§ Data for processing:
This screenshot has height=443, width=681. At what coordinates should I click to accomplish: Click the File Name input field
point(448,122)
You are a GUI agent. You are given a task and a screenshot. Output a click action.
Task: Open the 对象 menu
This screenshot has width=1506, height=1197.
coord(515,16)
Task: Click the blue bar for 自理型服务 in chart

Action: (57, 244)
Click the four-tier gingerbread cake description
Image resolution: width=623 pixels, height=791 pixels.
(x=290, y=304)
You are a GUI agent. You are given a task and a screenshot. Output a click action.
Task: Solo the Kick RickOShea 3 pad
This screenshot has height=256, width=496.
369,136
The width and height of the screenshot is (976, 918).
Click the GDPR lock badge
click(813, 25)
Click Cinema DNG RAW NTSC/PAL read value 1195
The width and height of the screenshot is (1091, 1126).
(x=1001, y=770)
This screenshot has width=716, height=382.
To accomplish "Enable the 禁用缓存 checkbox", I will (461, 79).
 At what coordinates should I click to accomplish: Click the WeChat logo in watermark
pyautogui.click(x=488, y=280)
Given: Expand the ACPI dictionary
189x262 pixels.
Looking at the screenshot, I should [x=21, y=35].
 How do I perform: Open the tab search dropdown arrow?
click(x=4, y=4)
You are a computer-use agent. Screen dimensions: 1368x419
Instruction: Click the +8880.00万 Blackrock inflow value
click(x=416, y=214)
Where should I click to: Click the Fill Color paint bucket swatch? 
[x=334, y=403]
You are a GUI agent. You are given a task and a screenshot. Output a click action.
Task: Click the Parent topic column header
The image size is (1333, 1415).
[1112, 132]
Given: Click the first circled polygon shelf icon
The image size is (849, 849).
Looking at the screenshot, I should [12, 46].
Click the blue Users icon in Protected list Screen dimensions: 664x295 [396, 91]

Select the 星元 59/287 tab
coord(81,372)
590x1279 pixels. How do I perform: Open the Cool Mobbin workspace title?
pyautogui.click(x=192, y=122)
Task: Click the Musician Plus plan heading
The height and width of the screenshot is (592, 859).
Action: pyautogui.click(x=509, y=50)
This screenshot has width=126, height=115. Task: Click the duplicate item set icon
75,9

§ Task instructions:
Render every line of the records above as a JSON list of strings, one string per line, with blank lines omitted.

§ Result for this task:
[
  "This screenshot has height=443, width=681. At what coordinates should I click to accomplish: Click the File Name input field",
  "point(448,122)",
  "You are a GUI agent. You are given a task and a screenshot. Output a click action.",
  "Task: Open the 对象 menu",
  "This screenshot has width=1506, height=1197.",
  "coord(515,16)",
  "Task: Click the blue bar for 自理型服务 in chart",
  "Action: (57, 244)",
  "Click the four-tier gingerbread cake description",
  "Image resolution: width=623 pixels, height=791 pixels.",
  "(x=290, y=304)",
  "You are a GUI agent. You are given a task and a screenshot. Output a click action.",
  "Task: Solo the Kick RickOShea 3 pad",
  "This screenshot has height=256, width=496.",
  "369,136",
  "The width and height of the screenshot is (976, 918).",
  "Click the GDPR lock badge",
  "click(813, 25)",
  "Click Cinema DNG RAW NTSC/PAL read value 1195",
  "The width and height of the screenshot is (1091, 1126).",
  "(x=1001, y=770)",
  "This screenshot has width=716, height=382.",
  "To accomplish \"Enable the 禁用缓存 checkbox\", I will (461, 79).",
  " At what coordinates should I click to accomplish: Click the WeChat logo in watermark",
  "pyautogui.click(x=488, y=280)",
  "Given: Expand the ACPI dictionary",
  "189x262 pixels.",
  "Looking at the screenshot, I should [x=21, y=35].",
  " How do I perform: Open the tab search dropdown arrow?",
  "click(x=4, y=4)",
  "You are a computer-use agent. Screen dimensions: 1368x419",
  "Instruction: Click the +8880.00万 Blackrock inflow value",
  "click(x=416, y=214)",
  "Where should I click to: Click the Fill Color paint bucket swatch? ",
  "[x=334, y=403]",
  "You are a GUI agent. You are given a task and a screenshot. Output a click action.",
  "Task: Click the Parent topic column header",
  "The image size is (1333, 1415).",
  "[1112, 132]",
  "Given: Click the first circled polygon shelf icon",
  "The image size is (849, 849).",
  "Looking at the screenshot, I should [12, 46].",
  "Click the blue Users icon in Protected list Screen dimensions: 664x295 [396, 91]",
  "Select the 星元 59/287 tab",
  "coord(81,372)",
  "590x1279 pixels. How do I perform: Open the Cool Mobbin workspace title?",
  "pyautogui.click(x=192, y=122)",
  "Task: Click the Musician Plus plan heading",
  "The height and width of the screenshot is (592, 859).",
  "Action: pyautogui.click(x=509, y=50)",
  "This screenshot has width=126, height=115. Task: Click the duplicate item set icon",
  "75,9"
]